Production required more than 100 smooth- and rough-coated St. Bernard puppies of various ages starting at seven weeks, who were then returned to the breeders. Missy was played by three adult short-haired dogs, and Beethoven was played by two long-haired ones, although only the dog who created the role in the first film is credited; a mechanical dog, a dog's head for specific facial expressions, and a man in a dog suit were also used.

===Song===
The theme song, "The Day I Fall in Love", performed by James Ingram and Dolly Parton and written by Ingram, Carole Bayer Sager and Clif Magness, was nominated for an Academy Award, a Golden Globe, and a Grammy Award.

==Reception==
The film grossed more than $118 million at the box office worldwide.

===Critical response===
Although the film was not well received by film critics, it received acclaim by audiences. Brian Lowry of Variety wrote that it "[amounted] to a live-action cartoon" and was "certainly a more pleasing tale" than the first. Roger Ebert of the Chicago Sun-Times gave it two stars, calling it "no masterpiece" but praising Grodin's work and noting that the dogs carried it. Kevin Thomas in the Los Angeles Times rated it "just as funny and appealing as Beethoven the first" and also praised Mazar as Regina.
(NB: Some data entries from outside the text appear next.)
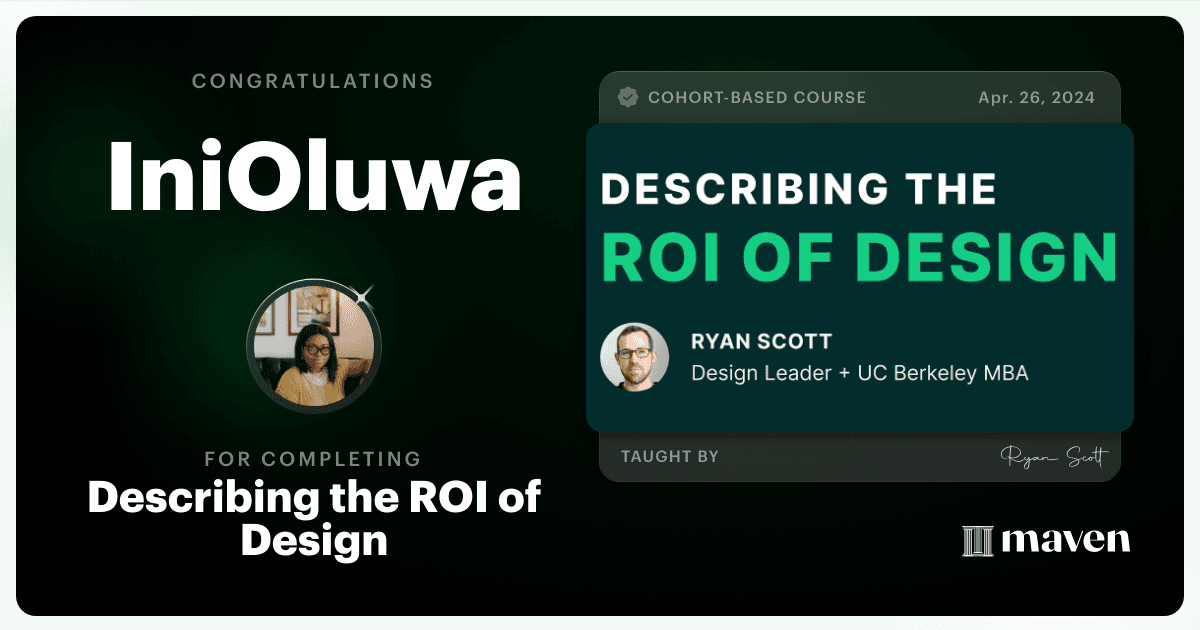1200x630 pixels.
Task: Click the Maven pillar logo icon
Action: [x=977, y=541]
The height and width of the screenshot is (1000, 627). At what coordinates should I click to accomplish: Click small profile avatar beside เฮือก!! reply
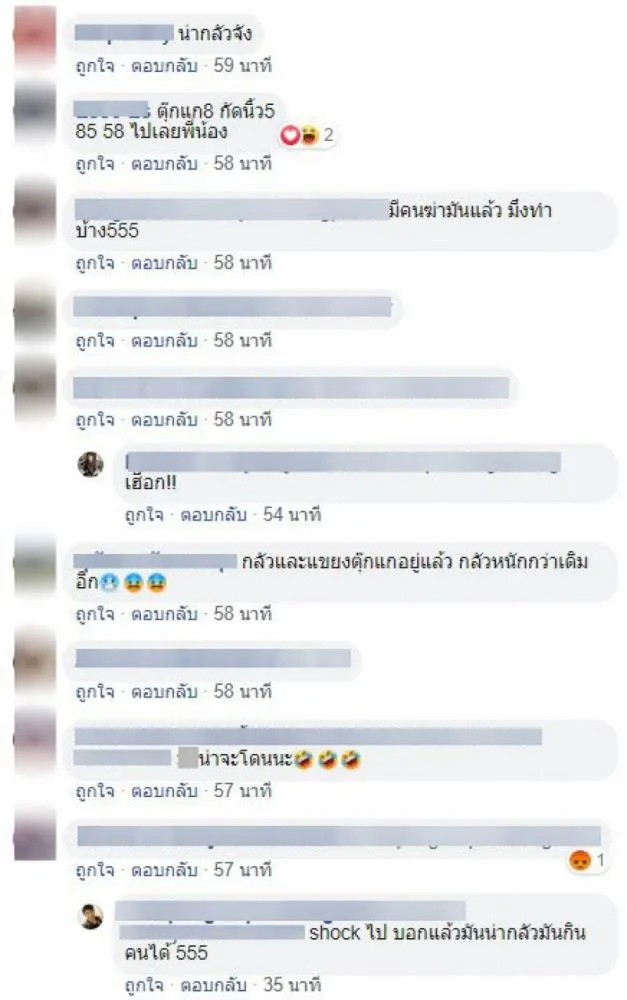click(x=91, y=464)
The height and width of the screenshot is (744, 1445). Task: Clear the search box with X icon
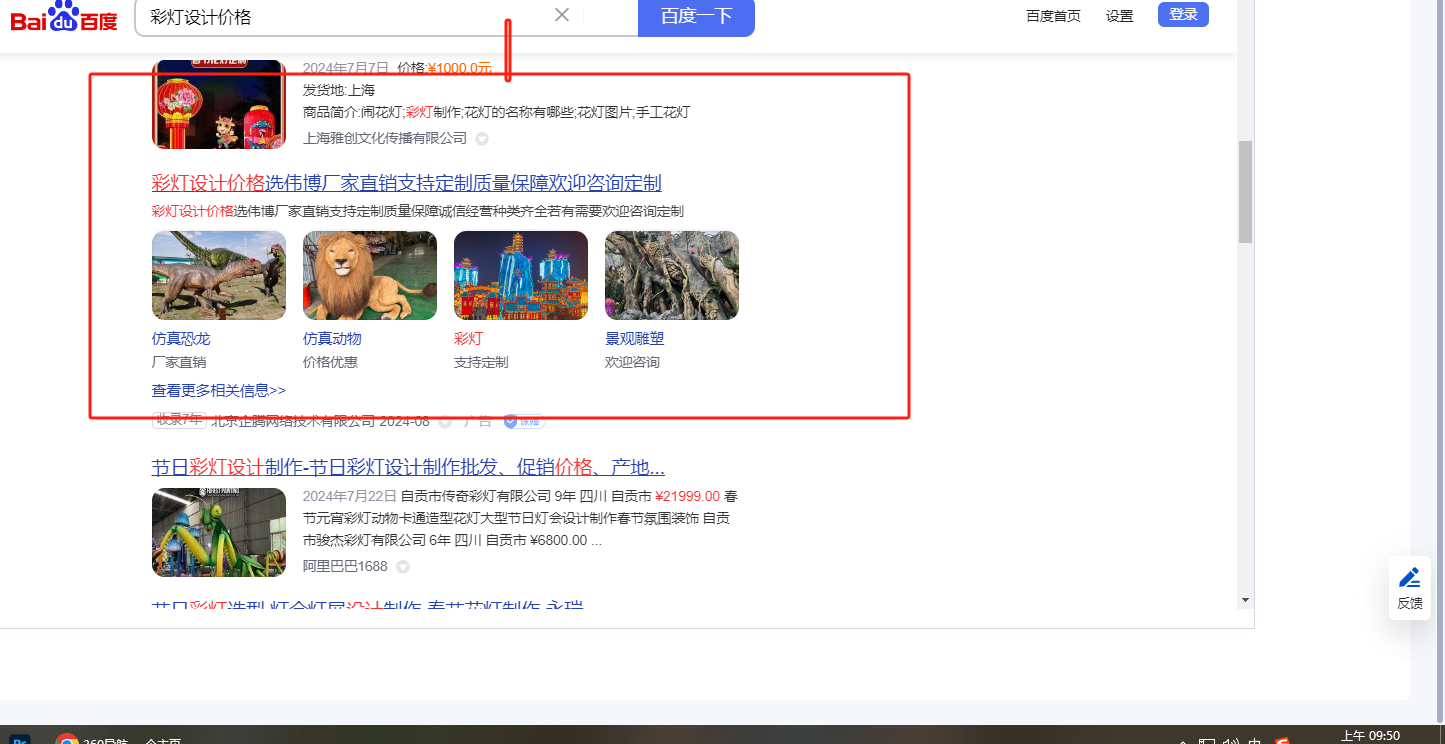coord(562,15)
On Rotten Tomatoes, the film has a score of 23%, based on reviews from 13 critics, with an average rating of 4.55/10. Audiences surveyed by CinemaScore gave it a grade "A".

==In other media==
- Beethoven: The Ultimate Canine Caper, a side-scrolling video game titled simply Beethoven, but based on the film, was released for Super NES, MS-DOS and Game Boy. Versions for Sega Genesis and Game Gear were developed, but they were never commercially released.